NASA has released one of the most colorful, detailed and complex photos of the universe, though its vast expanses can never be captured in one shot.

According to the Los Angeles Times, the new image, which the Hubble Telescope captured, has so much depth that some of the spatial beings date back hundreds of millions of years. Harry Teplitz, an astronomer at the California Technical Institute in Pasadena, told the newspaper the image is long when seen on its side and narrow when seen straight ahead.

"It is a small patch of sky, much smaller than the size of the moon, but because Hubble can see light from very distant galaxies, it goes back 12 billion years," he said. "The reason you see so many galaxies in the image is because they are at many different distances."

Teplitz led a team of researchers who published a study titled "Ultraviolet Coverage of the Hubble Ultra Deep Field."

"Ultraviolet is where we see the hottest light from the youngest stars," Teplitz, said. "It is a direct measure of star formation."

The Caltech astronomer told the Times many of the universe's stars formed around five to 10 billion years ago. Thanks to images like this, astronomers can see what it looked like when some of the oldest stars in the universe formed.

"Ultraviolet surveys like this one using the unique capability of Hubble are incredibly important in planning for NASA's James Webb Space Telescope," study team member Dr.
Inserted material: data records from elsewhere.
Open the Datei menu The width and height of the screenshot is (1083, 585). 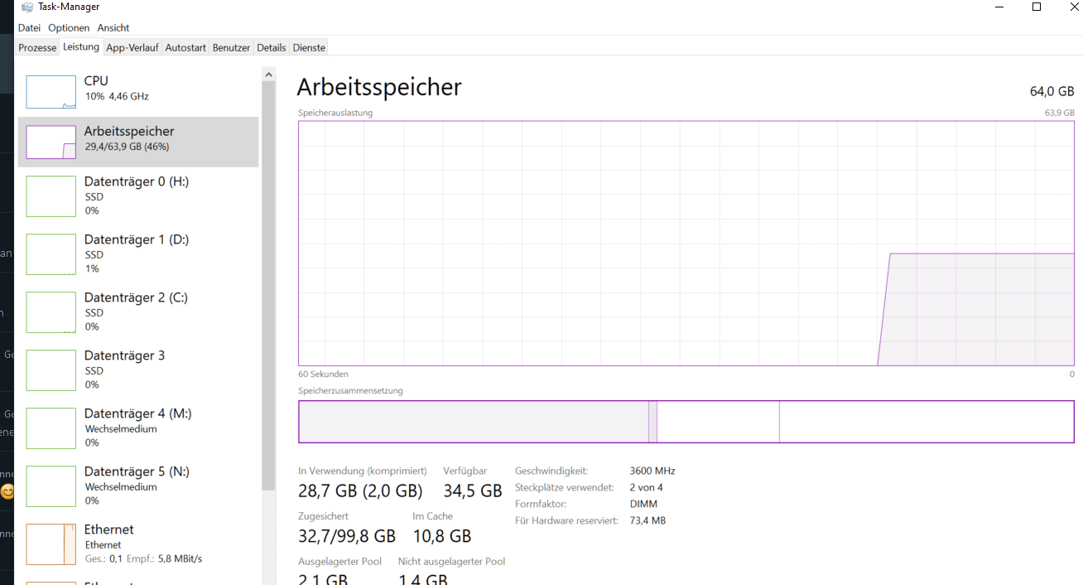point(29,28)
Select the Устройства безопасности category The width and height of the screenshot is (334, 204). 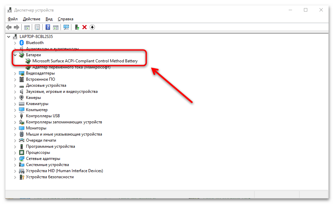(50, 177)
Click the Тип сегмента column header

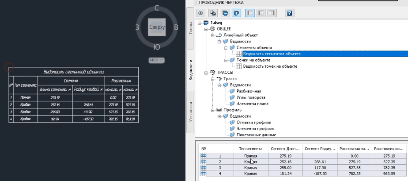point(251,149)
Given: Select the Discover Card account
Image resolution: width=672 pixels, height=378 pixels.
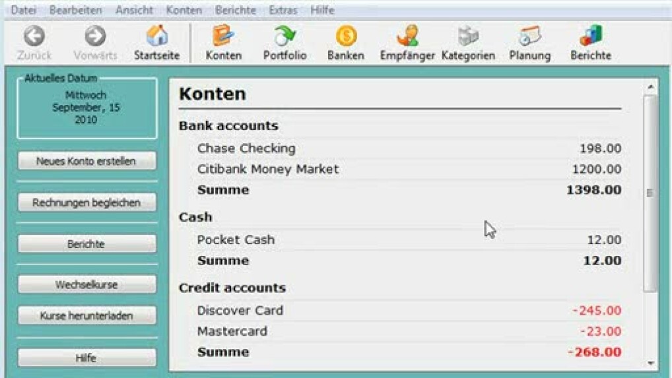Looking at the screenshot, I should click(240, 311).
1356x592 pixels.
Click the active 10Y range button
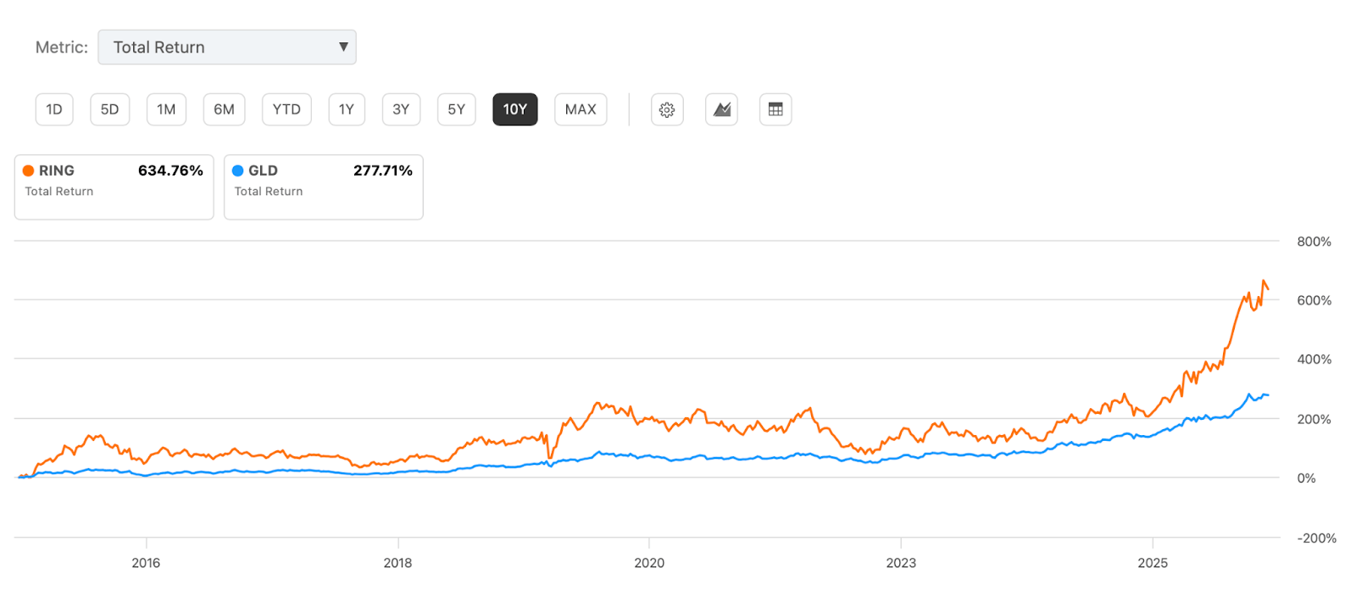515,109
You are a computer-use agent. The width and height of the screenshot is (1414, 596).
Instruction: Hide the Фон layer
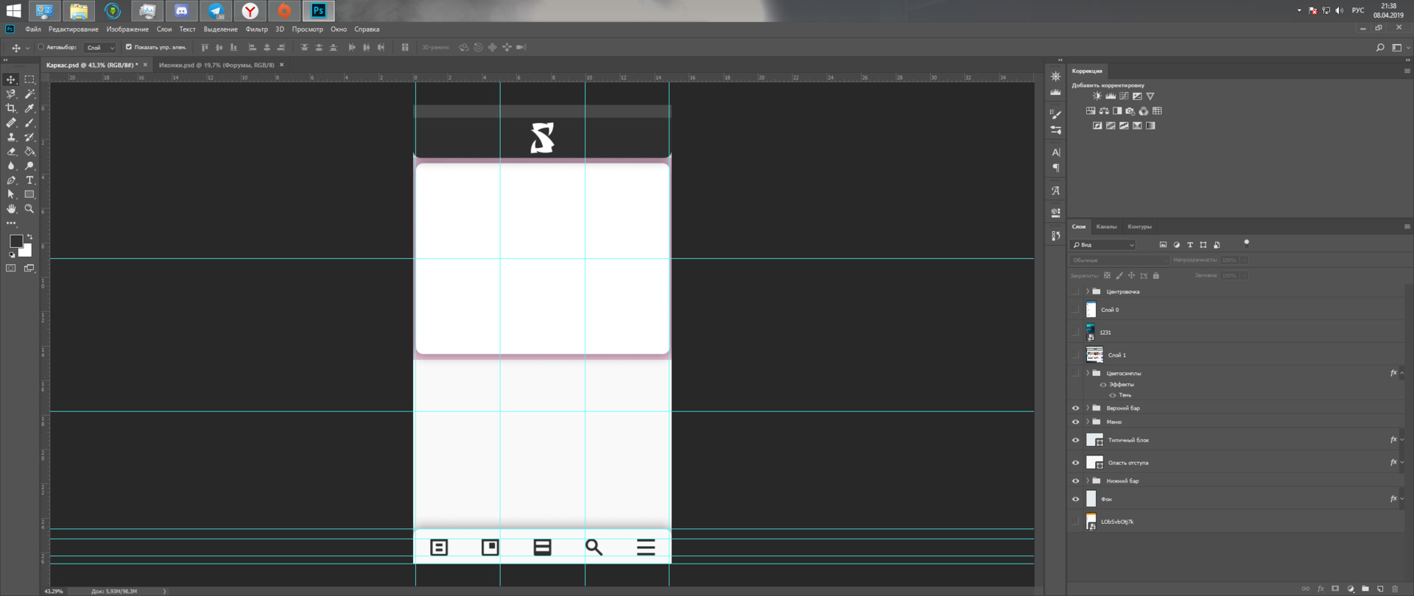[1075, 500]
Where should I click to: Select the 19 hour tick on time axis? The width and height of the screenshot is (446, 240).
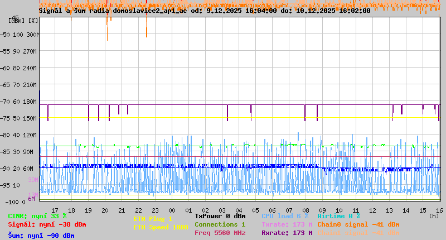coord(88,210)
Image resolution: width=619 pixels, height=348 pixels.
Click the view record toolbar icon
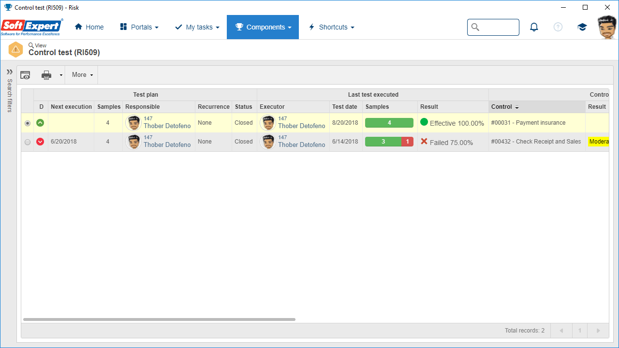tap(25, 75)
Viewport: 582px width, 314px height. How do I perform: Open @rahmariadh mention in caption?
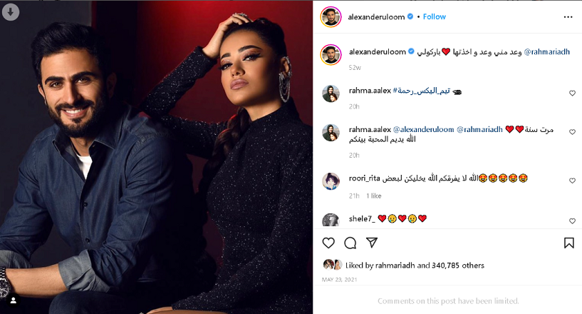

Rogier Windhorst, of Arizona State University in Tempe, said in a NASA press release. "Hubble provides an invaluable ultraviolet light dataset that researchers will need to combine with infrared data from Webb. This is the first really deep ultraviolet image to show the power of that combination."

Ultraviolet light only comes from hot, large and young stars and their wavelengths are only visible with space-based telescopes.

"The lack of information from ultraviolet light made studying galaxies in the HUDF like trying to understand the history of families without knowing about the grade-school children," Teplitz said in the release. "The addition of the ultraviolet fills in this missing range."